**Problem requirements**
What lines in the following entries hold the word "Euro"? Copy each one.

(Dataset entries)
Segment Open

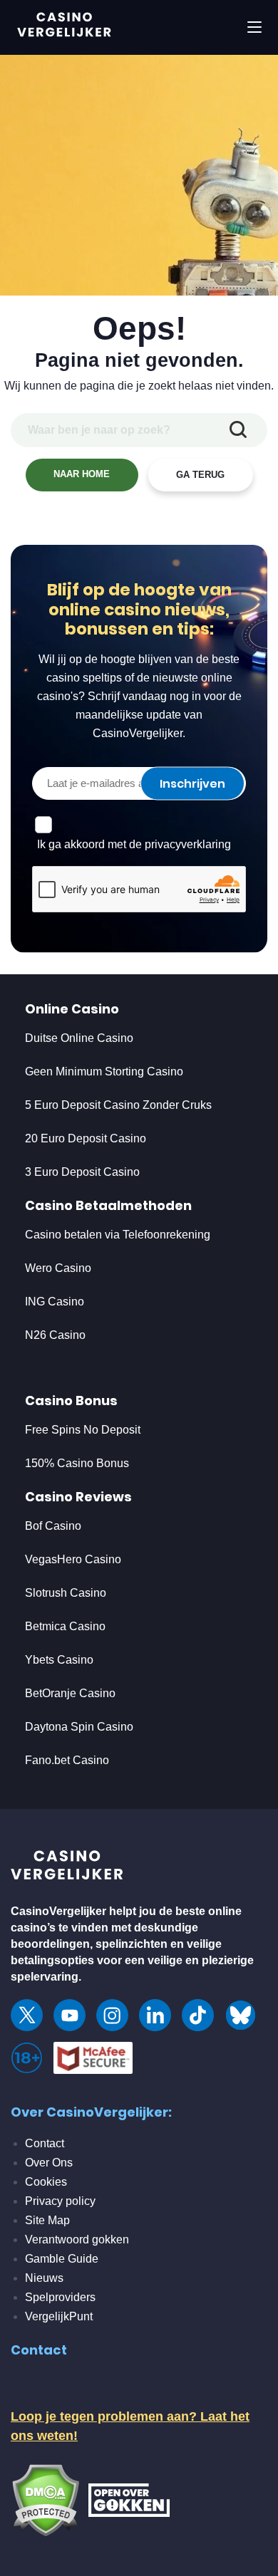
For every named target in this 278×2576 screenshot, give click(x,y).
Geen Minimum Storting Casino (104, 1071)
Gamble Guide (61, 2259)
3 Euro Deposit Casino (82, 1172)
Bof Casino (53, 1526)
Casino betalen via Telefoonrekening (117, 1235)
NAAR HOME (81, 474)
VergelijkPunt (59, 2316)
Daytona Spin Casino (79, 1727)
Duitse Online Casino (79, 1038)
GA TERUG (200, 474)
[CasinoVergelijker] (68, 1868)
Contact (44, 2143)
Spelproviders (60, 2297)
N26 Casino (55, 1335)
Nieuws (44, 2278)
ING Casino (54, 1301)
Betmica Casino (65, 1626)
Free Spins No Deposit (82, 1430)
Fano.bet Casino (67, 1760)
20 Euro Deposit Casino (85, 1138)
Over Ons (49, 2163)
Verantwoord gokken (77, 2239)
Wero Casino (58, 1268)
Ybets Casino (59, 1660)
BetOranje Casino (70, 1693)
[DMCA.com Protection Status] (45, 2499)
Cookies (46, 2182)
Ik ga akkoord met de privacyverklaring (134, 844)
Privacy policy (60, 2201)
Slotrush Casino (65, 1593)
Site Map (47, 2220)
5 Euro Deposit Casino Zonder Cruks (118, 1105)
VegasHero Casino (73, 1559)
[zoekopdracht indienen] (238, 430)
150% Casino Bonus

Segment Closed

**Response for this exercise**
3 Euro Deposit Casino (82, 1172)
20 Euro Deposit Casino (85, 1138)
5 Euro Deposit Casino Zonder Cruks (118, 1105)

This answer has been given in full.